▸ **EXTRACT**
Students at Sacred Heart School were treated to a visit by children’s’ author Erin Bow, who read from her book Plain Kate and explained to them the revision process of writing the novel.
Erin Bow
Author Erin Bow dropped in at Sacred Heart School last week to talk to students about the process of writing a novel

Students at Sacred Heart School were treated to a visit by children’s’ author Erin Bow, who read from her book Plain Kate and explained to them the revision process of writing the novel.

Bow specializes in fantasy and science fiction and stopped in as part of a tour set up for TD Book Week.

“I’m going to be talking about how to succeed by failing at everything. I actually didn’t set out to be an author, I set out to be a physicist and my life has taken a bunch of left turns at every stage of becoming a full-time author, which is nuts,” she said before the presentation.

TD Book Week is a collaboration between TD Bank and the Canadian Children’s Book Centre, she added, and was developed to send authors around the country to talk at schools.

Bow is from Ontario and said she jumped at the opportunity because two of her books are set in Saskatchewan and she said her presentations would resonate well with audiences in the Prairies.

A more important reason she was eager to take part, though, is because the students seem to be more into fiction than older audiences and keen to hear what she has to say.

“They’re so passionate, they’re so there for you, it’s really interesting and they love their fiction. I’m hoping one of them is like, wow, books are produced by actual human beings, maybe I could do that,” she said.

“I hope they get a little bit of a laugh at me too because I tell some truly mortifying stories, but I hope that if there’s somebody who feels like they don’t know what their path is in life and they’re all alone in that, they won’t feel quite as alone.”

During her presentation she told the students how it took her six years to write and then two more years to revise her novel, Plain Kate, a process she described as amazing, snarling and knotty.

The novel is about an orphan girl named Kate who sells her shadow and gets a talking cat; a premise she said resonates well with young readers.

The presentation wasn’t just for the students though, as Bow said there are things she takes away from talking to young fiction fans as well.

She said, “A writer’s book is never done until you meet a reader, and you don’t get a lot of chances to actually look into their faces.”

▸ **INSTRUCTION 1**
Restate the passage of the article about Erin Bow's school visit starting at "Bow is from" and ending at "has to say.", substituting "Manitoba" for "Saskatchewan".
▸ **INSTRUCTION 2**
Reproduce the lines of the records verbatim, starting at the line that contains "For every named" and ending at the line that contains "Adi Hădean (307, 1187)".
The article and the records have no connection to each other.

▸ **PROVIDED INFORMATION**
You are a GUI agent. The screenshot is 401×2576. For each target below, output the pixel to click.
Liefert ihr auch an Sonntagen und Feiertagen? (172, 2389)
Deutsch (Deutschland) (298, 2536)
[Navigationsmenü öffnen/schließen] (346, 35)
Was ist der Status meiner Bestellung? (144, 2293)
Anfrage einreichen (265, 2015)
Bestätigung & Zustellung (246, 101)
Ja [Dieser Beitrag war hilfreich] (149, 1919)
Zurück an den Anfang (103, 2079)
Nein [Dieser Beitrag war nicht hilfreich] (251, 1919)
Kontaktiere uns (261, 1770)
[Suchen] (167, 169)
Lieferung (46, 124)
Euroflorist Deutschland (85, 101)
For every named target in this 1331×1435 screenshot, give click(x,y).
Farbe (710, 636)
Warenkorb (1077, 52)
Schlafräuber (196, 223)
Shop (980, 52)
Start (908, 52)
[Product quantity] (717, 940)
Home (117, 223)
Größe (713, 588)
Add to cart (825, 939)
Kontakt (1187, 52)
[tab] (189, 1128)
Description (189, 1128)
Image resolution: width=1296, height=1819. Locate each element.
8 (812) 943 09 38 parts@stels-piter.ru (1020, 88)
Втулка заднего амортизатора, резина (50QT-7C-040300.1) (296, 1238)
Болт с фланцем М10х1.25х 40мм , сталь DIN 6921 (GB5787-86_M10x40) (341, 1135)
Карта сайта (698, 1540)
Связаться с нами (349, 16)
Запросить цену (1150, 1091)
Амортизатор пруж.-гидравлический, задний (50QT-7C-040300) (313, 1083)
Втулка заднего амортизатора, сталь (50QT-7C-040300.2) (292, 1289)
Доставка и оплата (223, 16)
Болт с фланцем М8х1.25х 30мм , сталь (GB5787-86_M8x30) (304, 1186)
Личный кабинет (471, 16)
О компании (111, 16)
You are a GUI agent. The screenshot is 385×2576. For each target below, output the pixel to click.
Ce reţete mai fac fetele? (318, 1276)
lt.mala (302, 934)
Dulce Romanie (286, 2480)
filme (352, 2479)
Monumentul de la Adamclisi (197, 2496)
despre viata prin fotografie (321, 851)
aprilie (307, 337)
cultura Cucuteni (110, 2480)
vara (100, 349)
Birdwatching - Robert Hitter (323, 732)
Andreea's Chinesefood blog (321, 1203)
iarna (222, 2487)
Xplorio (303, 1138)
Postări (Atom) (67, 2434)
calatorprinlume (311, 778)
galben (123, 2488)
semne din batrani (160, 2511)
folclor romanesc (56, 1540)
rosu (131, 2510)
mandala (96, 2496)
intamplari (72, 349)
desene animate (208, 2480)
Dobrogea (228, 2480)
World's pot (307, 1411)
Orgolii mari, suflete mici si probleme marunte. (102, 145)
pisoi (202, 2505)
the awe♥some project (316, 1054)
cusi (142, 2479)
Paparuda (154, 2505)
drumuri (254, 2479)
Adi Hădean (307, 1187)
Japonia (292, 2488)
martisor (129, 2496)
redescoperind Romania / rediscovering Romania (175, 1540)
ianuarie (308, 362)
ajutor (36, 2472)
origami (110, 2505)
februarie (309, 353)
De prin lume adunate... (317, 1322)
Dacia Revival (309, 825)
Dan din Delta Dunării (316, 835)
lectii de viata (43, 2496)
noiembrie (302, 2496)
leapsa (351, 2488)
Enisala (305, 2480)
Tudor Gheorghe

▸ **EXERCISE SOLUTION 1**
Bow is from Ontario and said she jumped at the opportunity because two of her books are set in Manitoba and she said her presentations would resonate well with audiences in the Prairies.

A more important reason she was eager to take part, though, is because the students seem to be more into fiction than older audiences and keen to hear what she has to say.

▸ **EXERCISE SOLUTION 2**
For every named target in this 1331×1435 screenshot, give click(x,y).
Farbe (710, 636)
Warenkorb (1077, 52)
Schlafräuber (196, 223)
Shop (980, 52)
Start (908, 52)
[Product quantity] (717, 940)
Home (117, 223)
Größe (713, 588)
Add to cart (825, 939)
Kontakt (1187, 52)
[tab] (189, 1128)
Description (189, 1128)
Image resolution: width=1296, height=1819. Locate each element.
8 (812) 943 09 38 parts@stels-piter.ru (1020, 88)
Втулка заднего амортизатора, резина (50QT-7C-040300.1) (296, 1238)
Болт с фланцем М10х1.25х 40мм , сталь DIN 6921 (GB5787-86_M10x40) (341, 1135)
Карта сайта (698, 1540)
Связаться с нами (349, 16)
Запросить цену (1150, 1091)
Амортизатор пруж.-гидравлический, задний (50QT-7C-040300) (313, 1083)
Втулка заднего амортизатора, сталь (50QT-7C-040300.2) (292, 1289)
Доставка и оплата (223, 16)
Болт с фланцем М8х1.25х 30мм , сталь (GB5787-86_M8x30) (304, 1186)
Личный кабинет (471, 16)
О компании (111, 16)
You are a GUI agent. The screenshot is 385×2576. For each target below, output the pixel to click.
Ce reţete mai fac fetele? (318, 1276)
lt.mala (302, 934)
Dulce Romanie (286, 2480)
filme (352, 2479)
Monumentul de la Adamclisi (197, 2496)
despre viata prin fotografie (321, 851)
aprilie (307, 337)
cultura Cucuteni (110, 2480)
vara (100, 349)
Birdwatching - Robert Hitter (323, 732)
Andreea's Chinesefood blog (321, 1203)
iarna (222, 2487)
Xplorio (303, 1138)
Postări (Atom) (67, 2434)
calatorprinlume (311, 778)
galben (123, 2488)
semne din batrani (160, 2511)
folclor romanesc (56, 1540)
rosu (131, 2510)
mandala (96, 2496)
intamplari (72, 349)
desene animate (208, 2480)
Dobrogea (228, 2480)
World's pot (307, 1411)
Orgolii mari, suflete mici si probleme marunte. (102, 145)
pisoi (202, 2505)
the awe♥some project (316, 1054)
cusi (142, 2479)
Paparuda (154, 2505)
drumuri (254, 2479)
Adi Hădean (307, 1187)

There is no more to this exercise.